Linking spectral induced polarization (SIP) and subsurface microbial processes: Results from sand column incubation experiments

Geophysical techniques, such as spectral induced polarization (SIP), offer potentially powerful approaches for in situ monitoring of subsurface biogeochemistry. The successful implementation of these techniques as monitoring tools for reactive transport phenomena, however, requires the deconvolution of multiple contributions to measured signals. Here, we present SIP spectra and complementary biogeochemical data obtained in saturated columns packed with alternating layers of ferrihydrite-coated and pure quartz sand, and inoculated with Shewanella oneidensis supplemented with lactate and nitrate. A biomass-explicit diffusion-reaction model is fitted to the experimental biogeochemical data. Overall, the results highlight that (1) the temporal response of the measured imaginary conductivity peaks parallels the microbial growth and decay dynamics in the columns, and (2) SIP is sensitive to changes in microbial abundance and cell surface charging properties, even at relatively low cell densities (<108 cells mL-1).
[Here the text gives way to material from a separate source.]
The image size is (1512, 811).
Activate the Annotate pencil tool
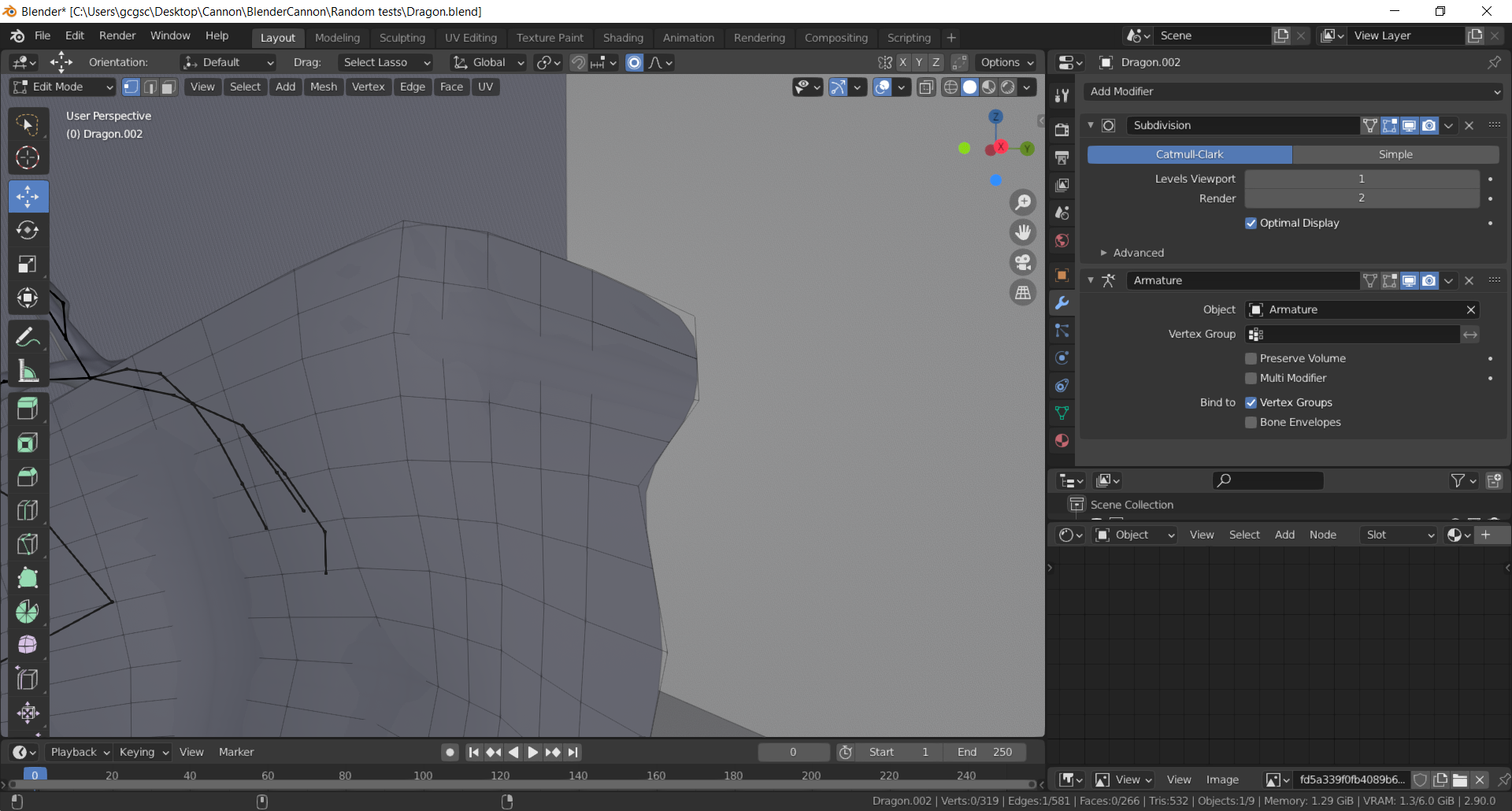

Relaxation times (τ) derived using the Cole-Cole model vary with the dominant electron accepting process, nitrate or ferric iron reduction. The observed range of τ values, 0.012-0.107 s, yields effective polarization diameters in the range 1-3 μm, that is, 2 orders of magnitude smaller than the smallest quartz grains in the columns, suggesting that polarization of the bacterial cells controls the observed chargeability and relaxation dynamics in the experiments.